What is required> Keep the pictures out and restate every record exactly.

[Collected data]
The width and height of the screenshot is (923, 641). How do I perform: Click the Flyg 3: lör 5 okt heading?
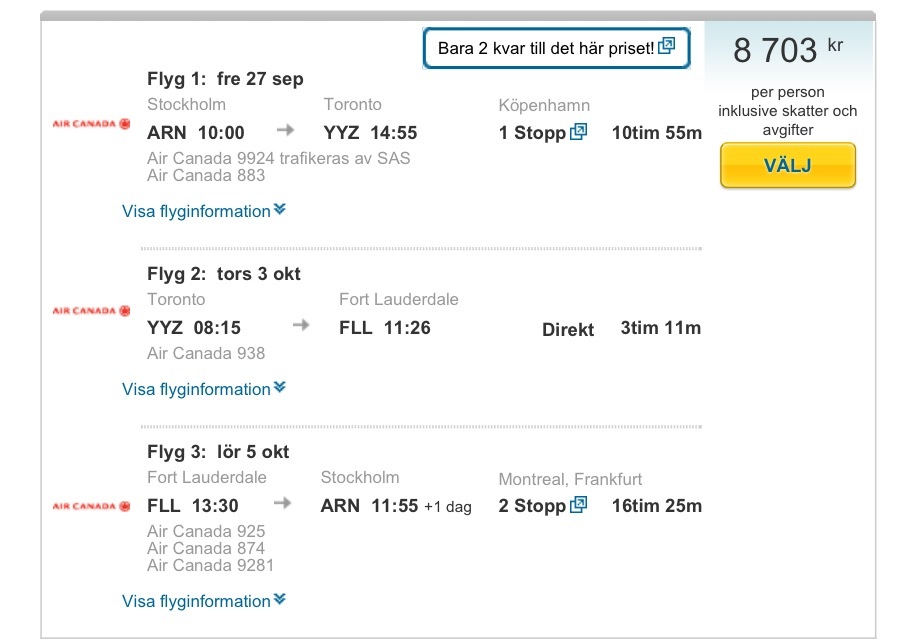(x=218, y=452)
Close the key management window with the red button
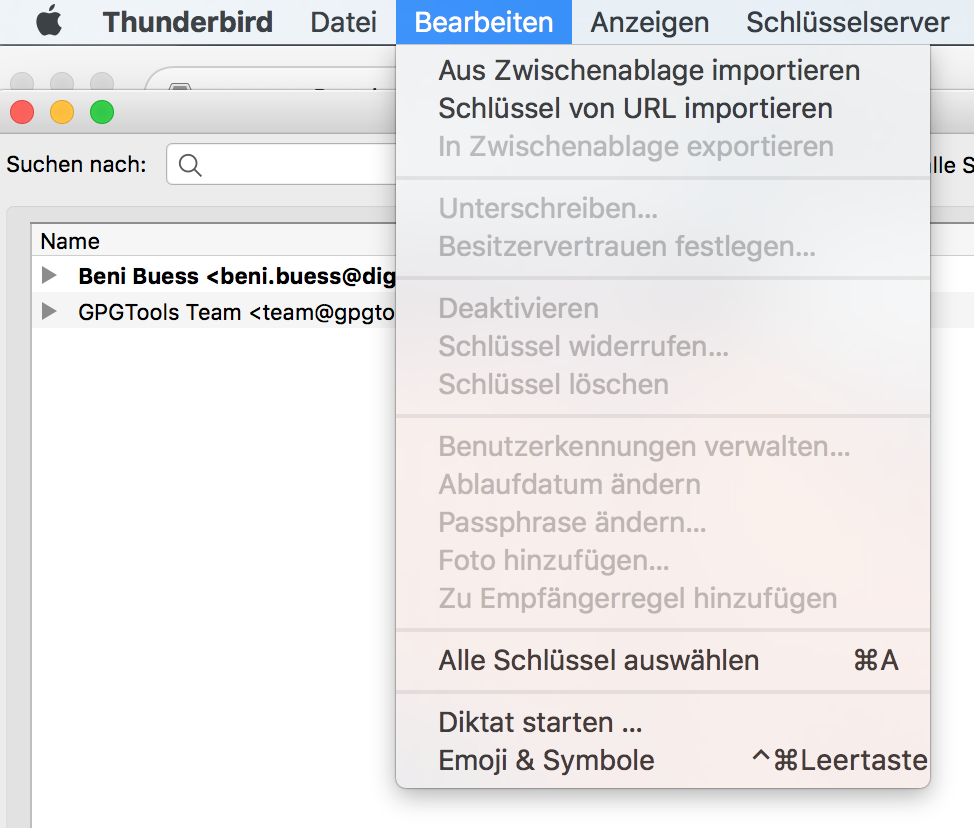This screenshot has height=828, width=974. tap(22, 112)
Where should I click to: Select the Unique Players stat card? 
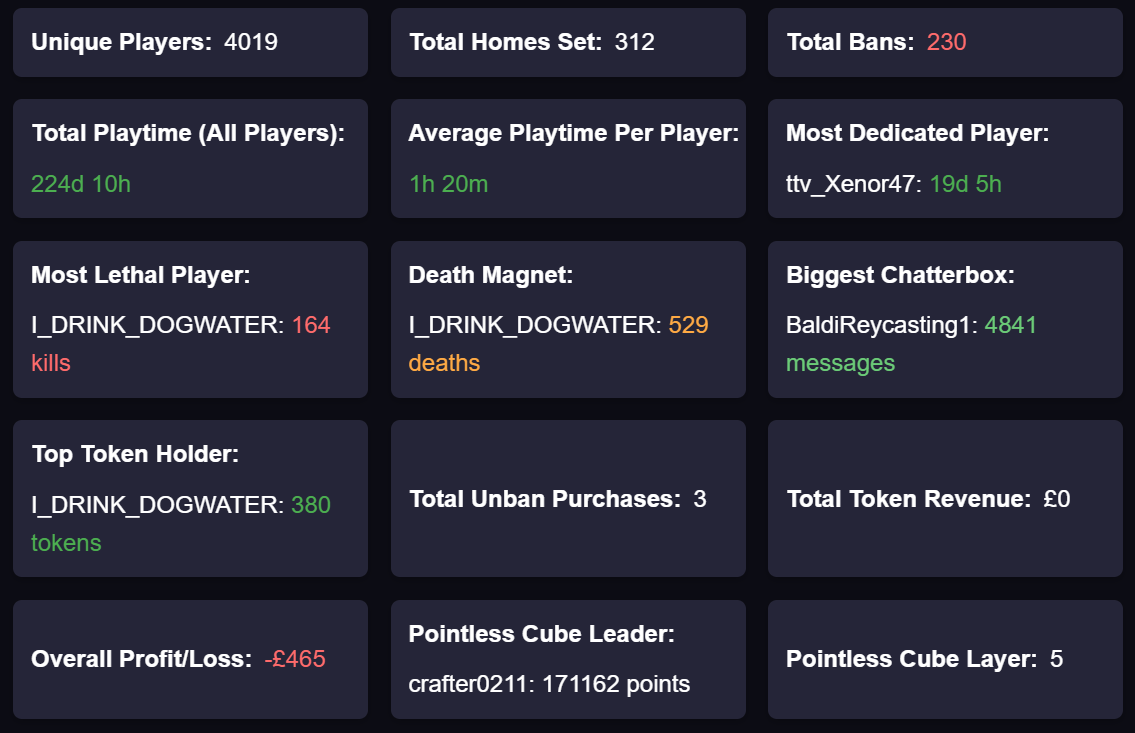pos(190,42)
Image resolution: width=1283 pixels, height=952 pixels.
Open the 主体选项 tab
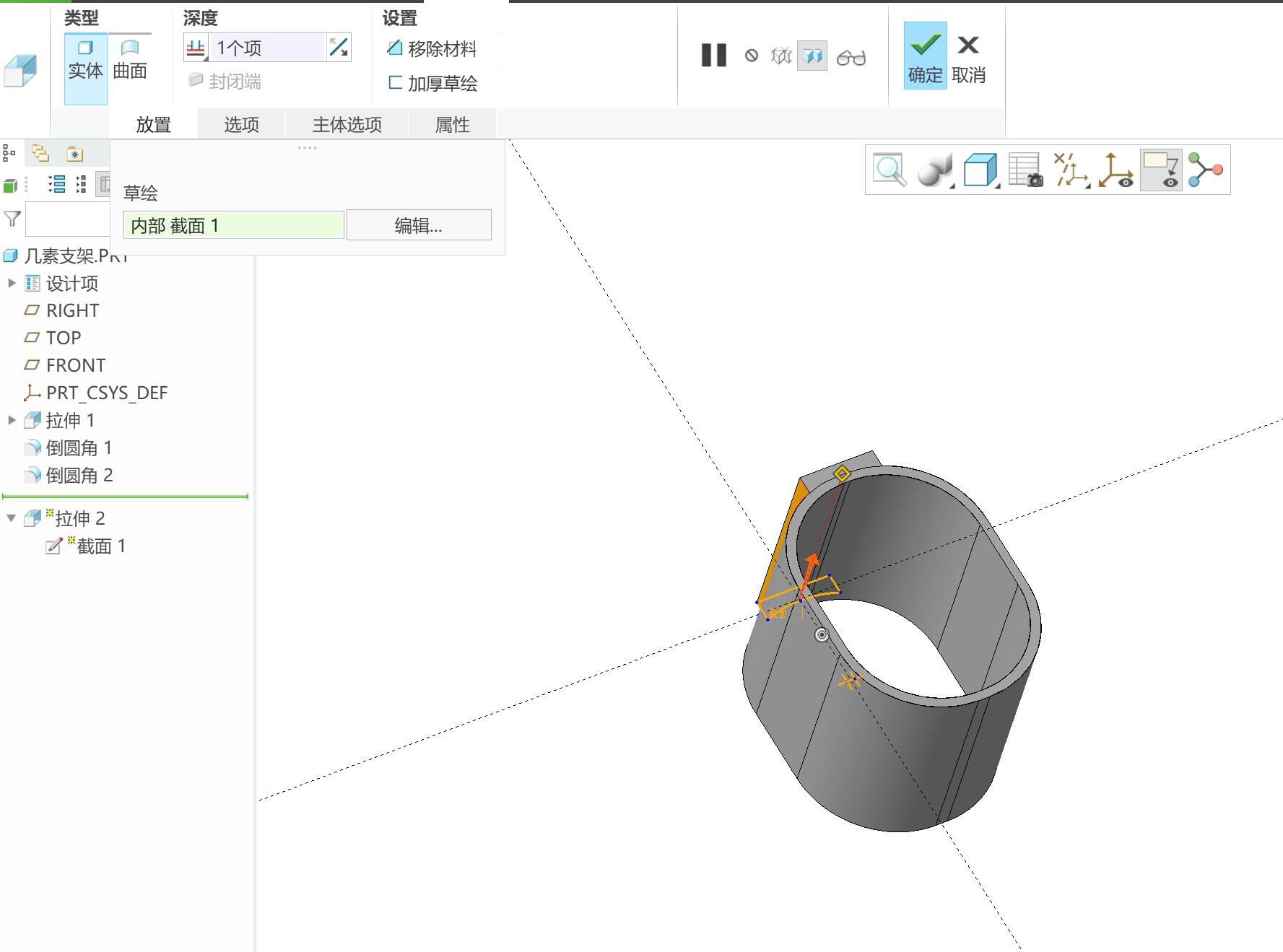(x=347, y=124)
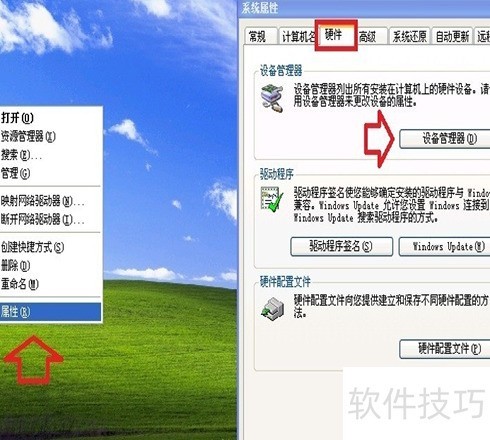This screenshot has height=440, width=490.
Task: Click the 驱动程序签名(S) button
Action: point(341,246)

Answer space>
The width and height of the screenshot is (923, 641). How do I perform: Click the Flyg 3: lör 5 okt heading?
(x=218, y=452)
Close the key management window with the red button
This screenshot has height=828, width=974. tap(22, 112)
Where should I click to: Select the Unique Players stat card? 
pos(190,42)
Image resolution: width=1283 pixels, height=952 pixels.
Open the 主体选项 tab
(x=347, y=124)
This screenshot has height=440, width=490.
Task: Click the 驱动程序签名(S) button
Action: point(341,246)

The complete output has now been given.